Successive Imerina monarchs were alternately influenced by the French and English. In 1869, Imerina Queen Ranavalona II converted to Christianity. A church was built at Fort Dauphin and attendance made mandatory. Evangelists from the London Missionary Society later took leadership of the church.

=== Franco-Malagasy Wars ===

France invaded Madagascar in 1883, to counter the growing British influence in the Indian Ocean. This first Madagascar expedition concentrated mainly on the north of Madagascar, where Imerina power was centered. This created an opportunity for the Antanôsy to revolt and seize Fort Dauphin, though the Imerina reclaimed it in 1884. In 1885, the fort was bombarded by a French warship and evacuated.

In 1887–88, Norwegian missionary Nielsen-Lund described the Antanôsy population as "very scattered" and ruled by 30 feudal kings, and that northern Anôsy was a lawless place. A Lutheran church and school was established outside Fort Dauphin, but the support given by the Queen of Imerina caused the missionaries to be viewed as collaborators by the Antanôsy. In the following years, additional churches were established at Evatraha, Mandromondromotry, and Mahatalaky. In 1891, natural rubber was discovered in western Anôsy, and within a year 1,680 tons were exported.

The strategic importance of Madagascar had declined following the opening of the Suez Canal. Britain and France redefined their spheres of influence in Africa; Britain gained control of Zanzibar in return for recognizing Madagascar as a French protectorate. The French then launched the second Madagascar expedition in 1894. Again, the invaders concentrated themselves mainly on the Imerina strongholds, and conquered north and central Madagascar in 1895. In Anôsy, the Antandroy overran a number of European trading stations, forcing the foreigners out and plundering their stores.

=== French colony ===

Madagascar officially became a French colony on 6 August 1896, and French troops took control of Fort Dauphin. Europeans reported a great deal of insecurity elsewhere in southern Madagascar. The interior of Anôsy was ruled by Antanôsy king Rabefagnatrika, who was a rival of pro-French Manambaro king Rabefially. Southern Madagascar was conquered by the French in 1898, using counter-insurgency methods developed in Indochina.

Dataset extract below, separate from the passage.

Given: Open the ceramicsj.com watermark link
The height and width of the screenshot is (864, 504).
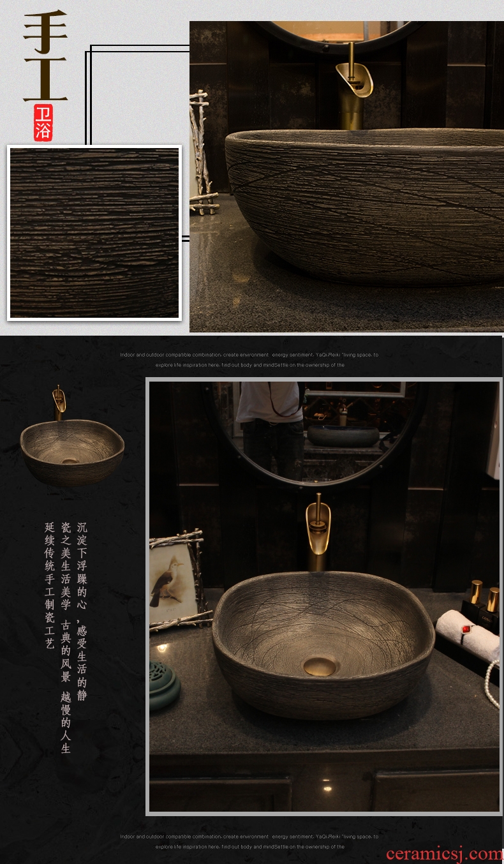Looking at the screenshot, I should [444, 853].
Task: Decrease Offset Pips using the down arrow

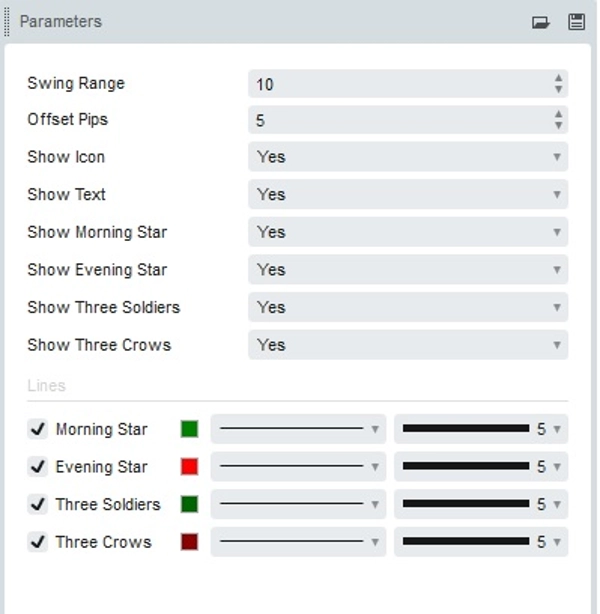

In 1897, the French governor reintroduced the Imerina labour tax, requiring every able-bodied male to provide 50 days of unpaid labour per year. Head taxes were also imposed, under penalty of forced labour, in efforts to increase agricultural production and tax revenues. Roads were built and plantations established for European companies and settlers. Many villages were relocated along the new highways. Activities of Roman Catholic and Lutheran missionaries increased.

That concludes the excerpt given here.